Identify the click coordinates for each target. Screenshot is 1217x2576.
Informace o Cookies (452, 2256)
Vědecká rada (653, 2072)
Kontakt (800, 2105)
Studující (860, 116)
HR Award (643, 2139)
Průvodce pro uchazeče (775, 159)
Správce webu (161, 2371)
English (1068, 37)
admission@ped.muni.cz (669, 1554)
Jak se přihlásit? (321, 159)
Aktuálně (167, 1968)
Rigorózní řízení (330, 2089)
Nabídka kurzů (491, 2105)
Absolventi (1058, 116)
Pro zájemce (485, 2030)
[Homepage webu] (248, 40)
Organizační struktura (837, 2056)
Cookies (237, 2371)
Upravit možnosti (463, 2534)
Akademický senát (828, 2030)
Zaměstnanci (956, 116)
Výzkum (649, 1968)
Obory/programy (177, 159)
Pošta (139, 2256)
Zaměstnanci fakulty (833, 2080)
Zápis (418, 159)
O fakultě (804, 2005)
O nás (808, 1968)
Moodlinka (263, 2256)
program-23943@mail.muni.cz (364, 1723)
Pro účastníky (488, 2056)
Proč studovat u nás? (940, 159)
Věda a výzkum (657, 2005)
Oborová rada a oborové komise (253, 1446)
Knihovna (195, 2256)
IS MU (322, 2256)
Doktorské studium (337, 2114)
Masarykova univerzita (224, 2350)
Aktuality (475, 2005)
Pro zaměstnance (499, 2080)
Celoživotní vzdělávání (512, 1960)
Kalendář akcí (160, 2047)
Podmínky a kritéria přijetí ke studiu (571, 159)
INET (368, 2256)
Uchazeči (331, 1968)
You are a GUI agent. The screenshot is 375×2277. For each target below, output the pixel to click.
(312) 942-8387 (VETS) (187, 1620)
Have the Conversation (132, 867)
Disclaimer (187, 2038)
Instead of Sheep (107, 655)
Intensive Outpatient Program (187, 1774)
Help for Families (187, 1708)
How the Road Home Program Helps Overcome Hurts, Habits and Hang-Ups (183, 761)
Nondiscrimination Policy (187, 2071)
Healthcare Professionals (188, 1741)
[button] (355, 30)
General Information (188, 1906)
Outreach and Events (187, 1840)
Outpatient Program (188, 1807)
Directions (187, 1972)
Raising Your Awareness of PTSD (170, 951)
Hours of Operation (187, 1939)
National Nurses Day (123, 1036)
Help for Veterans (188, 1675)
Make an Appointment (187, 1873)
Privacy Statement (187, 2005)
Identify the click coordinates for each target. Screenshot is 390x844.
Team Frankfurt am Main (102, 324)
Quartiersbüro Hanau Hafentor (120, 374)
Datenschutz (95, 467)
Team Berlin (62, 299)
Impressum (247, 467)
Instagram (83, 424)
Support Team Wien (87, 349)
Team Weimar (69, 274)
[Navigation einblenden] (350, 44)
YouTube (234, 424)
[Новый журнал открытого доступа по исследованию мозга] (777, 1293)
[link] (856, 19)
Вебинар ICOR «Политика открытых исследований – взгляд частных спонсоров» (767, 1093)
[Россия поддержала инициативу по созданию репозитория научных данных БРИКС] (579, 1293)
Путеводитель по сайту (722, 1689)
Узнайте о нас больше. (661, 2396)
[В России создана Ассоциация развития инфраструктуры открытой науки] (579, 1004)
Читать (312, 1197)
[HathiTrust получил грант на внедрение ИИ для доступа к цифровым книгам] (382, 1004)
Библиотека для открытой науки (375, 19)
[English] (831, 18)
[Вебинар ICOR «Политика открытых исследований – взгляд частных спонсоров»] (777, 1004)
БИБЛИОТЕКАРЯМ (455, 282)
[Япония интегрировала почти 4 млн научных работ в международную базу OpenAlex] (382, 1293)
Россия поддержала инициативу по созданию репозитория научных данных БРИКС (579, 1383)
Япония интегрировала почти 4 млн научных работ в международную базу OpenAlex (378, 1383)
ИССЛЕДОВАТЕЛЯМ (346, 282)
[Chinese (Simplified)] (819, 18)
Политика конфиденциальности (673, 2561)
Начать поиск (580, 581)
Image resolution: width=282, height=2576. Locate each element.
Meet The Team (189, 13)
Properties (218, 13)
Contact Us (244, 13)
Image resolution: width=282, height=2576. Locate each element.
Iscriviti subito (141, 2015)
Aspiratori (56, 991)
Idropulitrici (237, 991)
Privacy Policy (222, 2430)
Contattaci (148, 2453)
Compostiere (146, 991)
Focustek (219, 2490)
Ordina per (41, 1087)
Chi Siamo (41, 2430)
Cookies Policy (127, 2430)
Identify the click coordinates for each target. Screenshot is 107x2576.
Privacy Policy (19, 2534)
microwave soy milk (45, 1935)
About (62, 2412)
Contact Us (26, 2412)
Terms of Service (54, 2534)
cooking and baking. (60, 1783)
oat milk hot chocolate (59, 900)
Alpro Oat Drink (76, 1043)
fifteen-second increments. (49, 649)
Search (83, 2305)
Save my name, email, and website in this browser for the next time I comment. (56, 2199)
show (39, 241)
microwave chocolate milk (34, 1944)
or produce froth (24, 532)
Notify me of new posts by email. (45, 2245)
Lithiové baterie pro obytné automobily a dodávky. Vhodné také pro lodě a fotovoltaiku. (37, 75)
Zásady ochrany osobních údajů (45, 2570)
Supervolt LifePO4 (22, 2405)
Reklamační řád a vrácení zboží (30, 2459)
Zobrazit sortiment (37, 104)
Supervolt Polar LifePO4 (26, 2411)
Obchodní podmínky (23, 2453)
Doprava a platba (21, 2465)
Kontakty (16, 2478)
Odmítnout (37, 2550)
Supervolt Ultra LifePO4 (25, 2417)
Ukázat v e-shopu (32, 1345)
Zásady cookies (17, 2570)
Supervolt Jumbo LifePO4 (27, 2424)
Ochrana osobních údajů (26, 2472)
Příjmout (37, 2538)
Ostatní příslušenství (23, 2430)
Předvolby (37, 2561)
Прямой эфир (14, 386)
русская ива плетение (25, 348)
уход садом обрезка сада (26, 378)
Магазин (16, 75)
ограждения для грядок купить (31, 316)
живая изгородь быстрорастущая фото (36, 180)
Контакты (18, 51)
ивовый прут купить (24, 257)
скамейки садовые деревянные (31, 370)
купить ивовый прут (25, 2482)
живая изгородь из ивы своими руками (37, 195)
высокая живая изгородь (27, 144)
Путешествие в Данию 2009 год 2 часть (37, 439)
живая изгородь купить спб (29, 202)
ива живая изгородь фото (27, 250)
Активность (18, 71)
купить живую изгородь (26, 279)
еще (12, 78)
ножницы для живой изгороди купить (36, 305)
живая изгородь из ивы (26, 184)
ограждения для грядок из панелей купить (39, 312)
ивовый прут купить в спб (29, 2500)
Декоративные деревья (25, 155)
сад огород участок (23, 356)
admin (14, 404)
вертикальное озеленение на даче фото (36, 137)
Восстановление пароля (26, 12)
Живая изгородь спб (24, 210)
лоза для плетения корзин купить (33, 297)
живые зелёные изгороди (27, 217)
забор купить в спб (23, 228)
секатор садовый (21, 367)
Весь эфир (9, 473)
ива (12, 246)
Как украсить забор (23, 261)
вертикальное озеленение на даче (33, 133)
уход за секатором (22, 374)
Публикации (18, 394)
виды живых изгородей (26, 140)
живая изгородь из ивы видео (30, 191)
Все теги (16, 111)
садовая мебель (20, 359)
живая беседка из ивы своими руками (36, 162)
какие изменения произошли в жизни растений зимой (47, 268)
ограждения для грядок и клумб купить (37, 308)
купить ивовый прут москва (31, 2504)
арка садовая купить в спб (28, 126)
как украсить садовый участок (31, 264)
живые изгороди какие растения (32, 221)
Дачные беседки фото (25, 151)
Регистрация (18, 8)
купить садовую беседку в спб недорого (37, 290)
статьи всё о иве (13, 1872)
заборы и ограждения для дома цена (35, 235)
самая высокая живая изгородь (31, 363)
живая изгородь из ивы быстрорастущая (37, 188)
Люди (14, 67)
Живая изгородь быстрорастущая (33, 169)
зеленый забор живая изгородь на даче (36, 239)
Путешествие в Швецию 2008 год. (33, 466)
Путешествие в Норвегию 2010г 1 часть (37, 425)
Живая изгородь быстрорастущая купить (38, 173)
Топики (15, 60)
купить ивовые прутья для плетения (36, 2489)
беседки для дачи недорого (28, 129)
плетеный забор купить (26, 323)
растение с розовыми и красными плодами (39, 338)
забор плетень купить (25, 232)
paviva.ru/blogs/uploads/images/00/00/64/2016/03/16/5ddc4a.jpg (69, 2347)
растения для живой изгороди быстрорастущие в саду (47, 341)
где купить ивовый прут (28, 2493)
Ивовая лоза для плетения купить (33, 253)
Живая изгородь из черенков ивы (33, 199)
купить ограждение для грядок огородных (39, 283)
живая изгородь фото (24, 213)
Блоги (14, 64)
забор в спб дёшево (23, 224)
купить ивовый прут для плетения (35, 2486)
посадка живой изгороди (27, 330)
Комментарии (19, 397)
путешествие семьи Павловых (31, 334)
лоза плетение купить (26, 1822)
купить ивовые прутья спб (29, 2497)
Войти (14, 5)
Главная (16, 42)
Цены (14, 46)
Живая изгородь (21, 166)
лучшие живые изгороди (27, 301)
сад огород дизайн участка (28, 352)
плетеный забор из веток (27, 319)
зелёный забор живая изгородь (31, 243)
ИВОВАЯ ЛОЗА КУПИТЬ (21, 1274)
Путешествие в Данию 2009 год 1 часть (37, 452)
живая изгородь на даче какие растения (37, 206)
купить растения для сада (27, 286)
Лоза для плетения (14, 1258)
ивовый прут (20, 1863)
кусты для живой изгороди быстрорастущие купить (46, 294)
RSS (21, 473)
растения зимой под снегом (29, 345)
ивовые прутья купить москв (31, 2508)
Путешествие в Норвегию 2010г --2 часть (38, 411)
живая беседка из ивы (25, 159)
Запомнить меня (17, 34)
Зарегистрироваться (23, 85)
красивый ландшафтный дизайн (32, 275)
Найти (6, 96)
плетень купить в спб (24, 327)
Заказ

Problem
Please reproduce, exactly as they appear above, the lines from the line containing "Meet The Team (189, 13)" up to and including the line containing "Search (83, 2305)".

Response to the exercise
Meet The Team (189, 13)
Properties (218, 13)
Contact Us (244, 13)
Image resolution: width=282, height=2576. Locate each element.
Iscriviti subito (141, 2015)
Aspiratori (56, 991)
Idropulitrici (237, 991)
Privacy Policy (222, 2430)
Contattaci (148, 2453)
Compostiere (146, 991)
Focustek (219, 2490)
Ordina per (41, 1087)
Chi Siamo (41, 2430)
Cookies Policy (127, 2430)
Identify the click coordinates for each target. Screenshot is 107x2576.
Privacy Policy (19, 2534)
microwave soy milk (45, 1935)
About (62, 2412)
Contact Us (26, 2412)
Terms of Service (54, 2534)
cooking and baking. (60, 1783)
oat milk hot chocolate (59, 900)
Alpro Oat Drink (76, 1043)
fifteen-second increments. (49, 649)
Search (83, 2305)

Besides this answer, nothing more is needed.